Si vous en connaissez, chapeau bas, je serai curieuse. Mais non, à priori, et surtout pour celle qui écrit cette bafouille et qui considère que toute la magie du réel est dans le fait qu’elle se base sur la science et ses merveilles, et que donc rien n’est miraculeux ou paranormal… sauf dans son coté « on sait pas ce que c’est ou comment ça marche » le don n’existe pas.

Et le fait de savoir dessiner, écrire, ou faire un exploit intellectuel ou sportif quel qu’il soit n’est pas un don. C’est le résultat d’une aptitude obtenue de haute-lutte par une conjonction de trois facteurs :

1- L’aptitude innée et acquise

Si vous avez une certaine aptitude innée, le plus souvent pour des causes biologiques ou génétiques, pour l’endurance ou la course à pied, ou avez une meilleur charpente musculaire que votre voisin, et que vous courrez, il y a une chance que cela vous plaise, de courir mieux, plus longtemps, ou plus vite que votre voisin. On est tous plus ou moins sensible au plaisir de la victoire et de la performance. Mais cette aptitude, que je dis ici innée, est crée par des facteurs très nombreux, qui sont des hasards biologiques ou environnementaux dans la plupart des cas. Nous sommes tous des créatures évolutives et mutantes. D’ailleurs certaines de nos mutations nous tuent ou encore sont celles qui font de nous des buses dans d’autres domaines. Et ces mutations et aptitudes ne sont pas si innées que cela, puisque contrairement à l’idée reçue, le génome ne fait pas tout, et l’interaction entre notre ADN, notre ARN et les protéines qu’ils produisent et nous construisent marche dans les deux sens : un dépressif voit son code génétique modifié par la dépression…. et un gars qui fait du yoga quelques heures par jour, pendant quelques mois va modifier la lecture et l’activation de certaines protéines codées par son ADN exactement à contrario de ce que le dépressif aurait fait.

Bref, nos capacités ne se cachent pas plus dans un don, que dans un code écrit dans nos cellules… nos aptitudes innées participent seulement de ce que nous pourrions éventuellement faire le mieux, mais ne le dictent pas, et ces aptitudes sont changés par les conditions de vie.
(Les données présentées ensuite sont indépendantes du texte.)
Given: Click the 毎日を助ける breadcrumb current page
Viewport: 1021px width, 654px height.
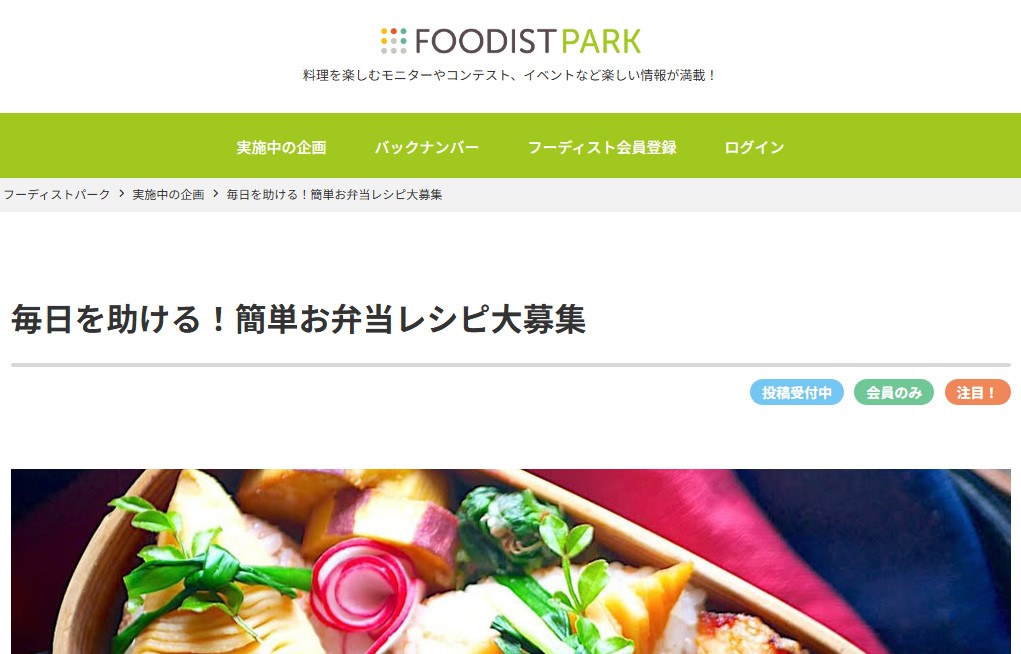Looking at the screenshot, I should tap(334, 194).
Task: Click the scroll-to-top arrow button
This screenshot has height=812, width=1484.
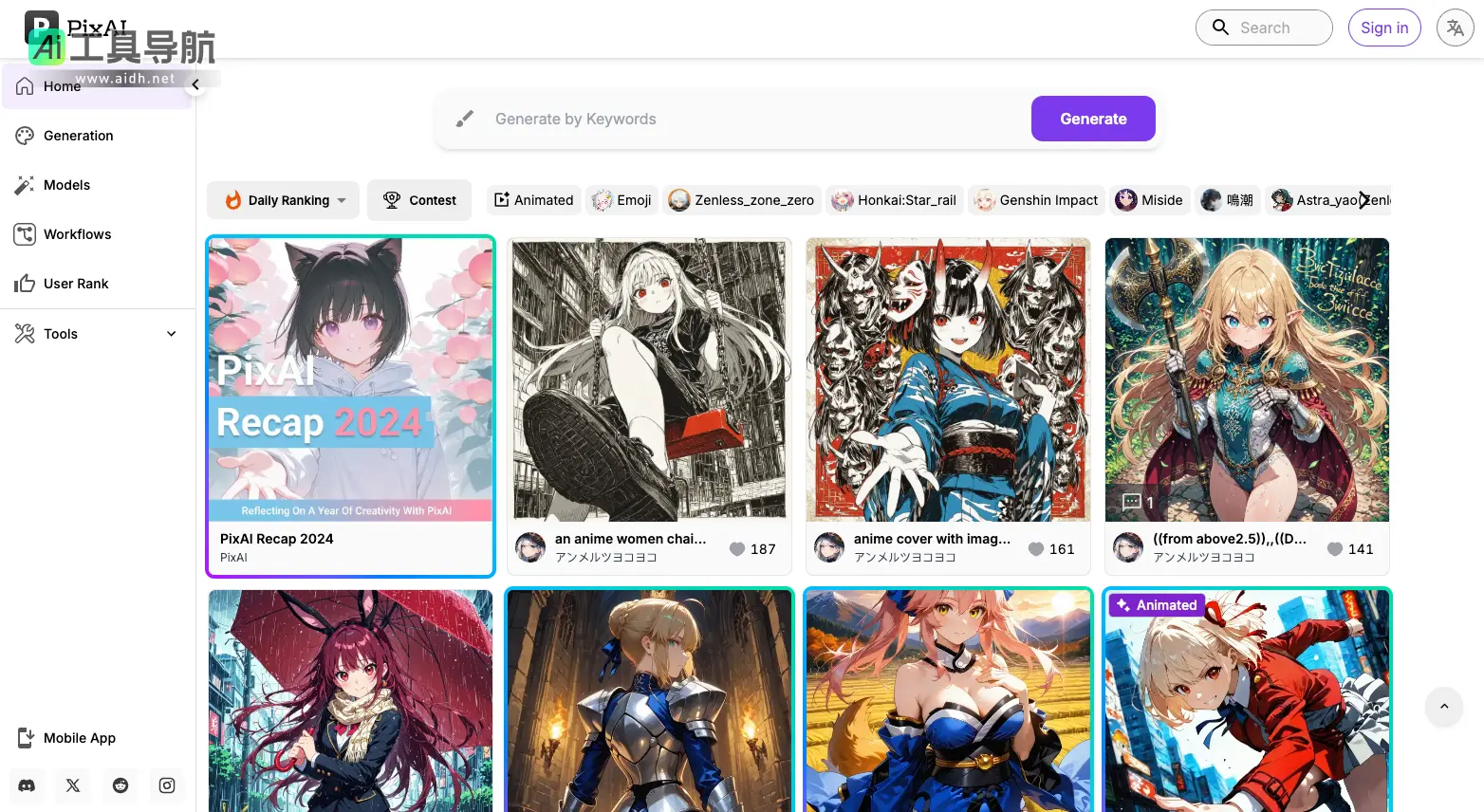Action: tap(1444, 707)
Y compris à l’échelle génétique.

2- La passion & l’encouragement

Prenez un bonhomme lambda, mais néanmoins volontaire, encouragez-le à courir, ou mettez-le dans une excellente classe de voyage-apprentissage de langue étrangère, avec un bon contexte, un bon cadre, un bon soutient, et de bons profs… et il va apprendre vite, vite et bien, sauf exception. Vous savez pourquoi ? Parce que si cela lui plait, il s’éclate, et plus il s’éclate et plus il est émulé, plus il est performant. Et à chaque étape et progrès, il se sent récompensé par cette émulation. Il aura trouvé une satisfaction enrichissante à son ego et son amour-propre, et il ne lâchera pas l’affaire.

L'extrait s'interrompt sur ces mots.